Look, so pretty! Abi (right) with an
adoring fan. (It’s Heather.) Also, the book.


 

Abi’s essay is about how her working hours, as a stay-at-home parent, are tied up with her husband’s work hours. When he works overtime in the office, she has to work overtime taking care of the kids; when he pulls an all-nighter to get clients’ projects in order at the last minute, she pulls an all-nighter changing middle-of-the-night diapers and bedding. For example. I am, I will admit, familiar with this dilemma.

The book includes over forty more essays, other voices from many different places in the stay at home/work from home/go to work continuum. Taken together, the ways these women have carved out work and home and parenting suggest that while maybe you can do ANYTHING, you can’t really do EVERYTHING.

tornWe’re all making choices every day in an imperfect system. Whatever we do choose excludes a whole bunch of other things. The choices that work for me might not work for you, and that’s fine.

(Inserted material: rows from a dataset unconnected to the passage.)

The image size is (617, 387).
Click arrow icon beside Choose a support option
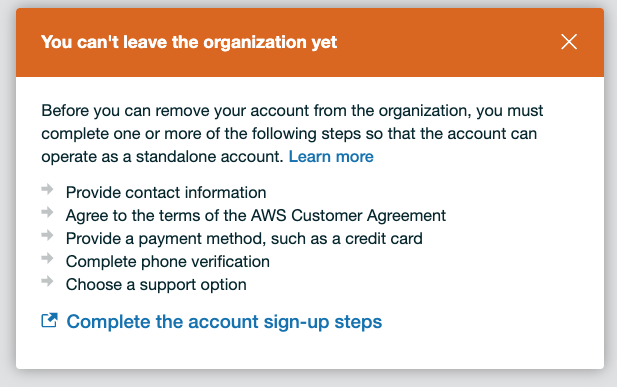coord(47,281)
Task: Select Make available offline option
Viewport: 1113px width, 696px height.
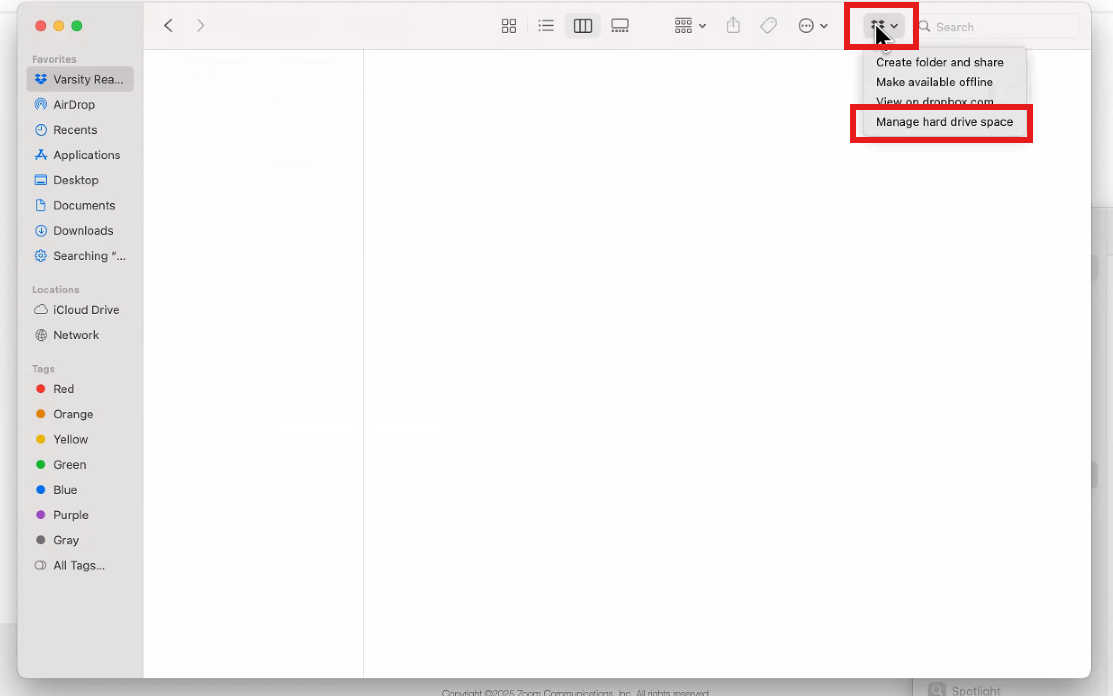Action: 934,82
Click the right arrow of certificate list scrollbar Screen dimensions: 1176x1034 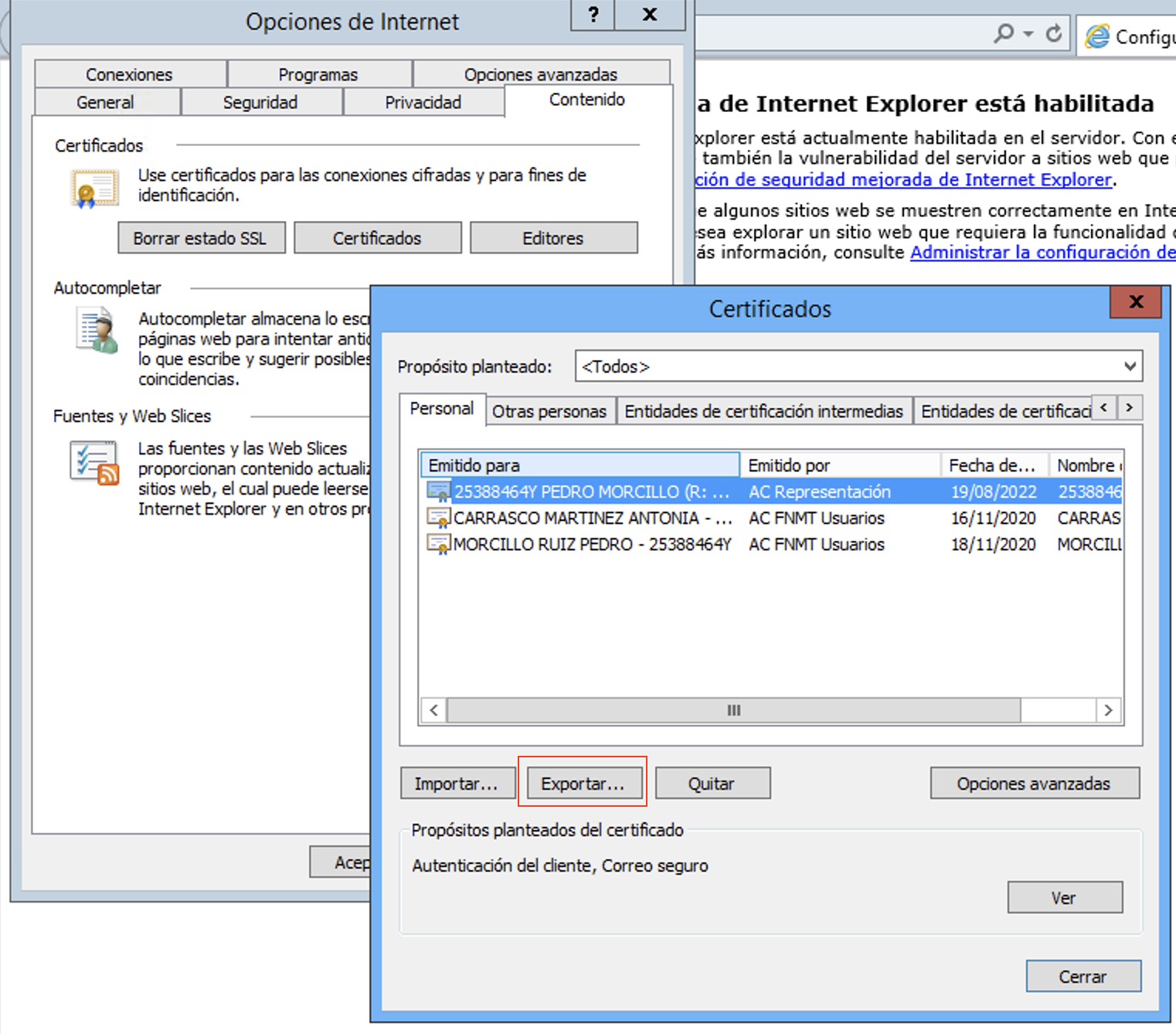coord(1108,710)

But I find myself wondering what we can do to help parents as a group feel a bit less torn about their circumstances, whatever those may be.

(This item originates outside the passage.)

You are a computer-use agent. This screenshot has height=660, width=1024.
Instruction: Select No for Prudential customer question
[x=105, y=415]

At the book signing, Abi pointed out that reading about so many other women’s experiences helped her to have compassion for those other situations and other choices, and that seems like a reasonably good place to start.

Also shared at the book signing: cupcakes and lemonade. Another good place to start. I can’t send each of you a cupcake, but I can do this: I can give away a copy of the book. TORN: True Stories of Kids, Career & the Conflict of Modern Motherhood, signed by one of the essayists. Leave a comment for a chance to win! I’ll choose one commenter at random after midnight Pacific time, Sunday May 8.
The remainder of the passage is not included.